Instructions for the task:
Every record below is to be retyped exactly, with any pictures left out.
Start of Block
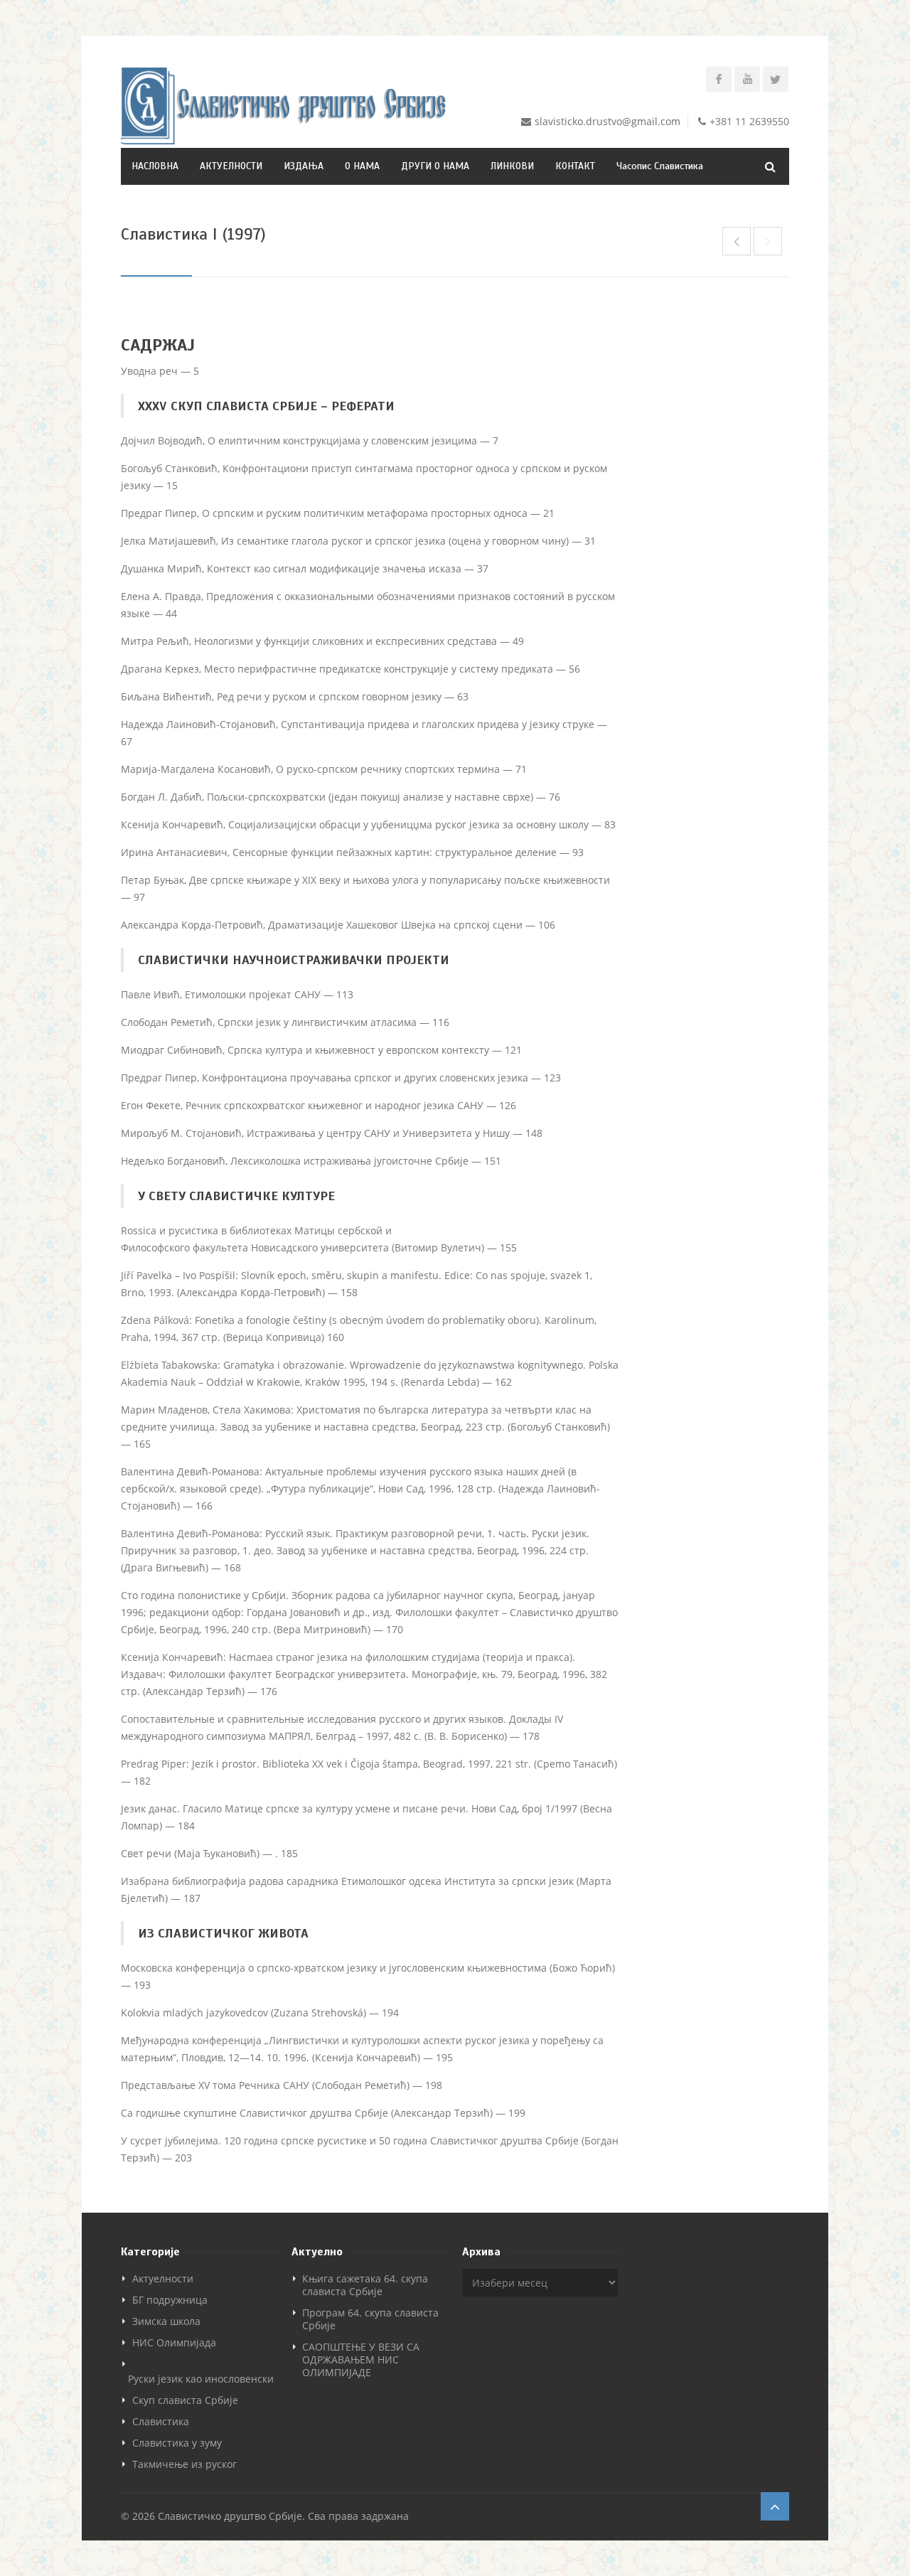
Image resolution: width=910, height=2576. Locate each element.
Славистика (160, 2421)
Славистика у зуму (177, 2442)
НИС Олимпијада (174, 2342)
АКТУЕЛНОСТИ (231, 166)
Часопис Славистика (659, 166)
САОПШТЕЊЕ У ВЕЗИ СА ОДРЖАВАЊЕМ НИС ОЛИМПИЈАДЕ (360, 2359)
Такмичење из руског (184, 2464)
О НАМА (362, 166)
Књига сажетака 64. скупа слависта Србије (365, 2285)
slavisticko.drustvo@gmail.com (607, 121)
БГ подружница (170, 2300)
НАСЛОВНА (155, 166)
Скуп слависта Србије (185, 2400)
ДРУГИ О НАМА (435, 166)
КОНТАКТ (575, 166)
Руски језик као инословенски (201, 2378)
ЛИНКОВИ (512, 166)
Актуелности (162, 2278)
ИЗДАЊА (303, 166)
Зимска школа (166, 2321)
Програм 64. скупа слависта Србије (370, 2319)
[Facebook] (719, 79)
End of Block
Response:
Image resolution: width=910, height=2576. Locate each element.
Славистика (160, 2421)
Славистика у зуму (177, 2442)
НИС Олимпијада (174, 2342)
АКТУЕЛНОСТИ (231, 166)
Часопис Славистика (659, 166)
САОПШТЕЊЕ У ВЕЗИ СА ОДРЖАВАЊЕМ НИС ОЛИМПИЈАДЕ (360, 2359)
Такмичење из руског (184, 2464)
О НАМА (362, 166)
Књига сажетака 64. скупа слависта Србије (365, 2285)
slavisticko.drustvo@gmail.com (607, 121)
БГ подружница (170, 2300)
НАСЛОВНА (155, 166)
Скуп слависта Србије (185, 2400)
ДРУГИ О НАМА (435, 166)
КОНТАКТ (575, 166)
Руски језик као инословенски (201, 2378)
ЛИНКОВИ (512, 166)
Актуелности (162, 2278)
ИЗДАЊА (303, 166)
Зимска школа (166, 2321)
Програм 64. скупа слависта Србије (370, 2319)
[Facebook] (719, 79)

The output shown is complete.